Exercise: The answer is the set of lines that include "next", copied from the data below.

Collected data:
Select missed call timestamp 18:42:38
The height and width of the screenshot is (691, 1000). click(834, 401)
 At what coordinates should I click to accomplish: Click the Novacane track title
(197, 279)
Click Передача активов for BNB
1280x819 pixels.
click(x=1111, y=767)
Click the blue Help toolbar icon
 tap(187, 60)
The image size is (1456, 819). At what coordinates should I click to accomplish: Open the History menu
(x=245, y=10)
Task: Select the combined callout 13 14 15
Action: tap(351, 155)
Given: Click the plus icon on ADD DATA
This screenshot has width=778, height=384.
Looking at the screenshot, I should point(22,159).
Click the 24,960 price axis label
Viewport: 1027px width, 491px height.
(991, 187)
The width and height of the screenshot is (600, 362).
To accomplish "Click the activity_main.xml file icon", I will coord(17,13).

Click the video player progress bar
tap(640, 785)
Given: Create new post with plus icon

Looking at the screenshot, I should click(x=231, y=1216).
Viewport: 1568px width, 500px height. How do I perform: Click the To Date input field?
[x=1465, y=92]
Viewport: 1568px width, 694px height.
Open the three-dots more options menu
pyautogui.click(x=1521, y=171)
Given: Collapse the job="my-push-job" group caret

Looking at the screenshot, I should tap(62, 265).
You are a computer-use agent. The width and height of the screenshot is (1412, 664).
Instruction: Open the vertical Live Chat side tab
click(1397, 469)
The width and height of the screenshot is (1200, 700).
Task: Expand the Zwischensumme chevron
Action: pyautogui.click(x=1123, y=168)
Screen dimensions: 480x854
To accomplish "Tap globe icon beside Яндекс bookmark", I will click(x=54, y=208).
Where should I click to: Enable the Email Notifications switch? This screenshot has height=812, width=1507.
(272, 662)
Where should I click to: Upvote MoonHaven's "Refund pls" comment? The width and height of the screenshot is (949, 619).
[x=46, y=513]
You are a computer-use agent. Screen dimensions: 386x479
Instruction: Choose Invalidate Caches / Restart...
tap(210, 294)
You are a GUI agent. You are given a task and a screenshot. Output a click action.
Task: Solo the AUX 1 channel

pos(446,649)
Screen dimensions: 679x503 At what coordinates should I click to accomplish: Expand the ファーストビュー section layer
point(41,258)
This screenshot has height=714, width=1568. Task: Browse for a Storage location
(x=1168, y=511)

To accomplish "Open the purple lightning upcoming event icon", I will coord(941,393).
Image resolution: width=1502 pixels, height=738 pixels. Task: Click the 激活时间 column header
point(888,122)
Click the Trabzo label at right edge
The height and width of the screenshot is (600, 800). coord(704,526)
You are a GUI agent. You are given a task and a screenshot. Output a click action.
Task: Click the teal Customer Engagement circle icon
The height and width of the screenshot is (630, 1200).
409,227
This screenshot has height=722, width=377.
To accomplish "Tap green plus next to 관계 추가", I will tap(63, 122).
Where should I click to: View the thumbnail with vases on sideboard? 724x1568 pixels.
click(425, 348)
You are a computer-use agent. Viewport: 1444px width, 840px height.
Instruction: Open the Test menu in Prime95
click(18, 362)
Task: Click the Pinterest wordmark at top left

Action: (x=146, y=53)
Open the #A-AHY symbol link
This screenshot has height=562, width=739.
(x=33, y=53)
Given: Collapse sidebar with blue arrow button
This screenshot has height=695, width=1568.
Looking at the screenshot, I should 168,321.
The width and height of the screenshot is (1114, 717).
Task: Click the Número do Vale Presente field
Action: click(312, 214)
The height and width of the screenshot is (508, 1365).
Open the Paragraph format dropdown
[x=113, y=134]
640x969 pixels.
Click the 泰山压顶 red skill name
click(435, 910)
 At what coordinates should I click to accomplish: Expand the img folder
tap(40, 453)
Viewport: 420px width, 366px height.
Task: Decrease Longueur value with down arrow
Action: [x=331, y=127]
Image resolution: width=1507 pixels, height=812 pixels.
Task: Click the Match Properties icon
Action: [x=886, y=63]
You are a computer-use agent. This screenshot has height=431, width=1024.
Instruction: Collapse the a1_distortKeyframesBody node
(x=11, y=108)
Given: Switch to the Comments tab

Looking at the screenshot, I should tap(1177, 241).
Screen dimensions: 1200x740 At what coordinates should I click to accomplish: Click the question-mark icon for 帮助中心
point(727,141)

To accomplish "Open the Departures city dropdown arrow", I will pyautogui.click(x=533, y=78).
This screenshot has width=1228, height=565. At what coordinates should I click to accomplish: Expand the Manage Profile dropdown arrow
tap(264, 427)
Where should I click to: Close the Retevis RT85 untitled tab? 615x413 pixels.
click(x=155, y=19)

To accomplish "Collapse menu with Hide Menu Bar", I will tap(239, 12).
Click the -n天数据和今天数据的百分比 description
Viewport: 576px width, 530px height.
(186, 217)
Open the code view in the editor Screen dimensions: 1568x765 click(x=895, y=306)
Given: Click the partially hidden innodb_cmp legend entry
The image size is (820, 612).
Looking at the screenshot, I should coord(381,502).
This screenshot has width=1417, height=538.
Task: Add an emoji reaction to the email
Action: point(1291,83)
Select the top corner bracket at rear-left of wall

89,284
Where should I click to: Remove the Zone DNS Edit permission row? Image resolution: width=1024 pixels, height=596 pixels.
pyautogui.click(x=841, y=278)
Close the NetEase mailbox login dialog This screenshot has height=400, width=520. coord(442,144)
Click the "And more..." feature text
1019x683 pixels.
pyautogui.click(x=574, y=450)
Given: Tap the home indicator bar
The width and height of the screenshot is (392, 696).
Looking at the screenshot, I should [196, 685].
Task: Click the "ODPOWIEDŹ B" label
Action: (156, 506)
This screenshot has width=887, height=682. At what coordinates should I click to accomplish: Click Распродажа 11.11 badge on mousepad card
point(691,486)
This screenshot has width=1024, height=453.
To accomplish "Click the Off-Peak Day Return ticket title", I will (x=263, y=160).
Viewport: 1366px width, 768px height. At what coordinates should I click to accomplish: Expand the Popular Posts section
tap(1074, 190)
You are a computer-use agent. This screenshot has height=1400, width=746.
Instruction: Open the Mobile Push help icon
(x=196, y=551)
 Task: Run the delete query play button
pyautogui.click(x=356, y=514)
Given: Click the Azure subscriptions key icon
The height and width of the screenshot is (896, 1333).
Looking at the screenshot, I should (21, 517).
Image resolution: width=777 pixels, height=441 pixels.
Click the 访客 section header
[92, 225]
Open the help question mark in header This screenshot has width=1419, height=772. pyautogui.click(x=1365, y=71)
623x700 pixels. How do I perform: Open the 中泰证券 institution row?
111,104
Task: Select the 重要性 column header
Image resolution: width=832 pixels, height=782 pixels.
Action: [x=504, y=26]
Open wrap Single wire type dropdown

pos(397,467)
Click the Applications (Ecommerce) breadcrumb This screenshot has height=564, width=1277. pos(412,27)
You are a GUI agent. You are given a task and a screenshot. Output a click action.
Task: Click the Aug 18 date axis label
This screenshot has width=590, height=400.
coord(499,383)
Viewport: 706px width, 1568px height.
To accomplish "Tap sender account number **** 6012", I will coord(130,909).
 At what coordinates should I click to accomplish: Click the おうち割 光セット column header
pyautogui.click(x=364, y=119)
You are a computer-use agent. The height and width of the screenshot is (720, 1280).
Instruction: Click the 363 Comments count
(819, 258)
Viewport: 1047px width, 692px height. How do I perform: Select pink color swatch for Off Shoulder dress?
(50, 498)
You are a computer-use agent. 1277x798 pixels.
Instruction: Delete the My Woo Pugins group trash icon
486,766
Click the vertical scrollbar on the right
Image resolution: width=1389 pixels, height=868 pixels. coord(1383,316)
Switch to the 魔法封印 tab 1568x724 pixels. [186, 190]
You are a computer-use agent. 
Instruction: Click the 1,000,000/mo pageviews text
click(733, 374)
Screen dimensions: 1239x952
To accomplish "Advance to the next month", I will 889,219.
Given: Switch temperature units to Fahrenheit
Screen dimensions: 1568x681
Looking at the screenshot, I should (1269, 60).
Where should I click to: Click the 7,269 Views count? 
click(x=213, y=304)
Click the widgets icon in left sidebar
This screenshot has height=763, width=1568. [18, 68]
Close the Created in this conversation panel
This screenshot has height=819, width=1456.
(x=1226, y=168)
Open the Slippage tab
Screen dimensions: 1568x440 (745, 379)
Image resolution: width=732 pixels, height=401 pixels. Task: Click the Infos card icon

Written answer:
To accomplish "Tap green plus next to 관계 추가", I will tap(63, 122).
To accomplish "Advance to the next month", I will 889,219.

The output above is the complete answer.